Conversion to time series format

For a lot of applications it is favorable to convert the image based format into a format which is optimized for fast time series retrieval. This is what we often need for e.g. validation studies. This can be done by stacking the images into a netCDF file and choosing the correct chunk sizes or a lot of other methods. We have chosen to do it in the following way:

  • Store the time series as netCDF4 Climate and Forecast convention (CF) Orthogonal multidimensional array representation

  • Store the time series in 5x5 degree cells. This means there will be up to 2566 cell files and a file called grid.nc which contains the information about which grid point is stored in which file. This allows us to read a whole 5x5 degree area into memory and iterate over the time series quickly.

    _images/5x5_cell_partitioning.png

This conversion can be performed using the era5 reshuffle (respectively era5land reshuffle) command line program. An example would be:

era5 reshuffle /path/to/img /out/ts/path 2000-01-01 2000-12-31 \
     -v swvl1,swvl2 --h_steps 0,12 --bbox -10 30 30 60 --land_points

Which would take (previously downloaded) ERA5 images (at time stamps 0:00 and 12:00 UTC) stored in /path/to/img from January 1st 2000 to December 31st 2000 and store the data within land points of the selected bounding box of variables “swvl1” and “swvl2” as time series in the folder /out/ts/path.

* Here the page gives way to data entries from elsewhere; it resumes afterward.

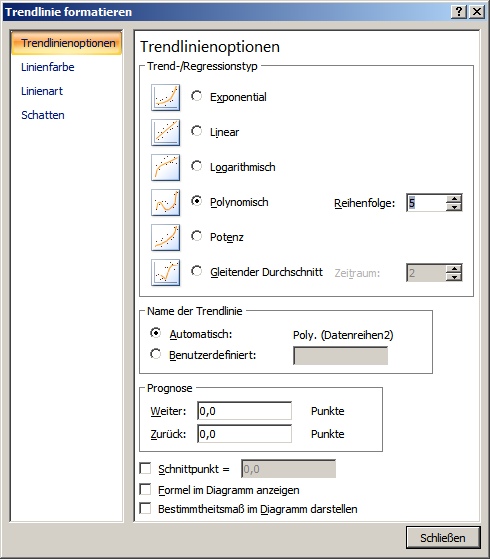The image size is (490, 559).
Task: Choose the Benutzerdefiniert name option
Action: pyautogui.click(x=155, y=354)
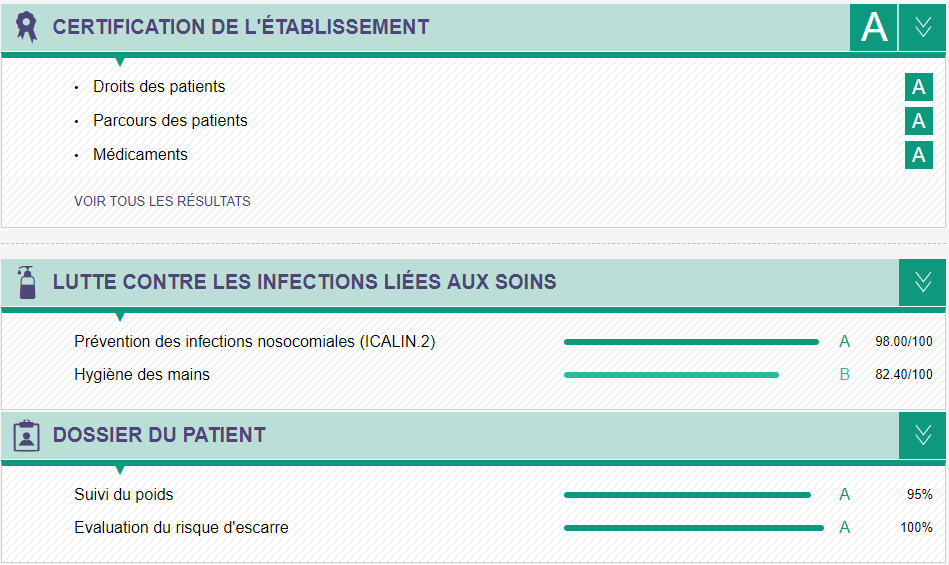Select the Droits des patients item
This screenshot has height=565, width=949.
159,87
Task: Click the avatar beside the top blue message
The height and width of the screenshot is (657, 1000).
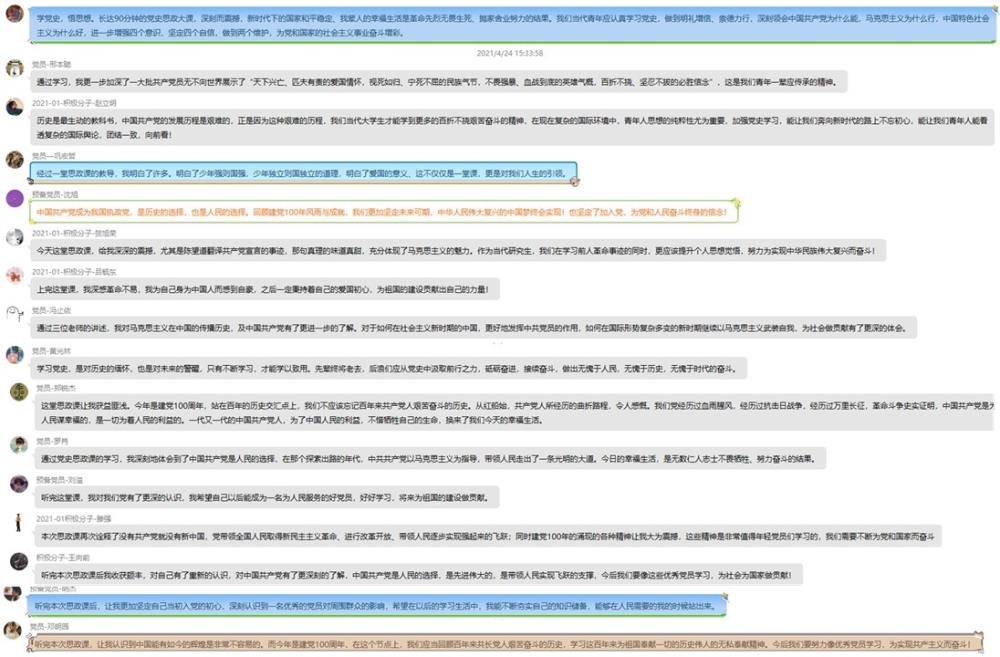Action: coord(14,13)
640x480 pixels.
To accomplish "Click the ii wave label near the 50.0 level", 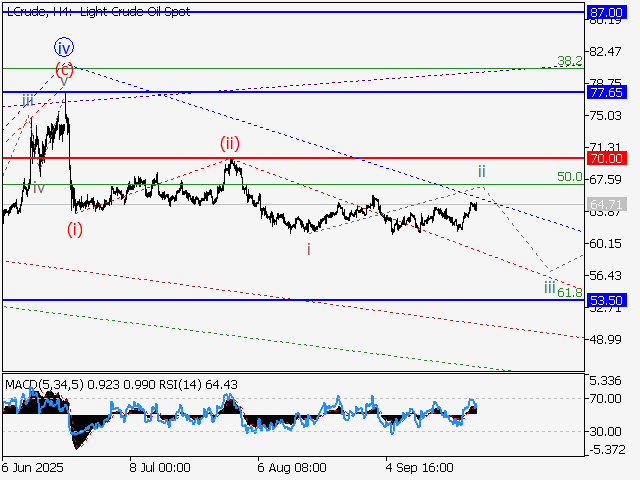I will (x=481, y=171).
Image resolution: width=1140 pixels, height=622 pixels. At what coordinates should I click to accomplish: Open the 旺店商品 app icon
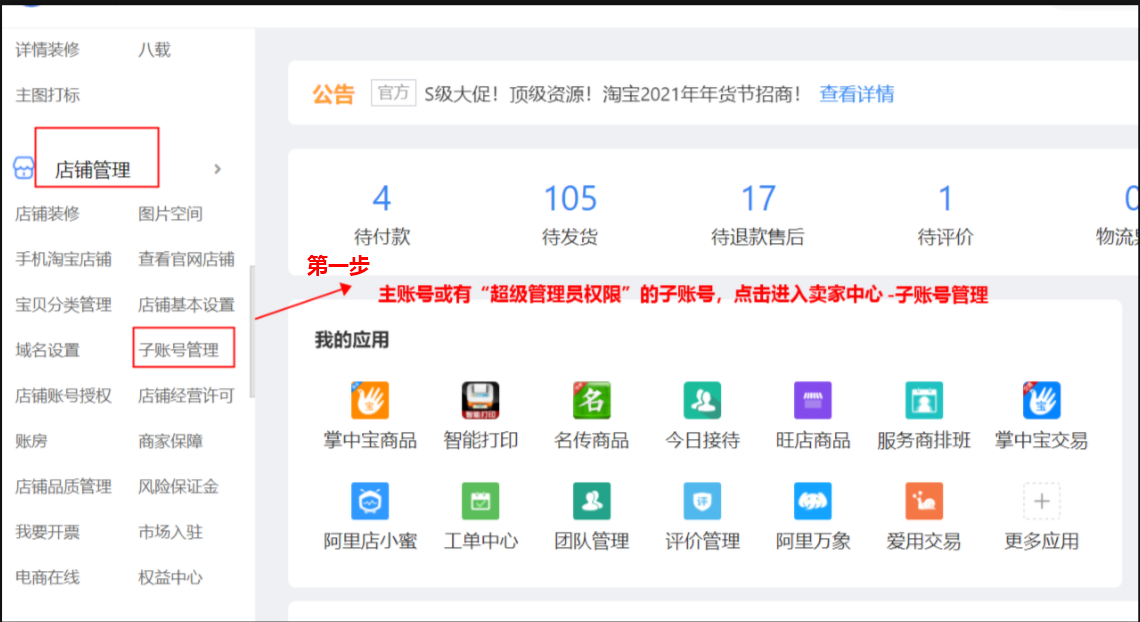[x=812, y=401]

The passed variable names (-v) have to correspond with the names in the downloaded file, i.e. use the variable short names here.

For all other option see the output up era5 reshuffle --help and era5land reshuffle --help

Conversion to time series is performed by the repurpose package in the background.

Append new image data to existing time series

Similar to the update_img program, we also provide programs to simplify updating an existing time series record with newly downloaded images via the era5 update_ts and era5land update_ts programs. This will use the settings file created during the initial time series conversion (with reshuffle) and look for new image data in the same path that is not yet available in the given time series record.

This option is ideally used together with the update_img program in, e.g. a cron job, to first download new images, and then append them to their time series counterpart.

era5 update_ts /existing/ts/record

Alternatively, you can also use the reshuffle command, with a target path that already contains time series. This will also append new data (but make sure you use the same settings as before).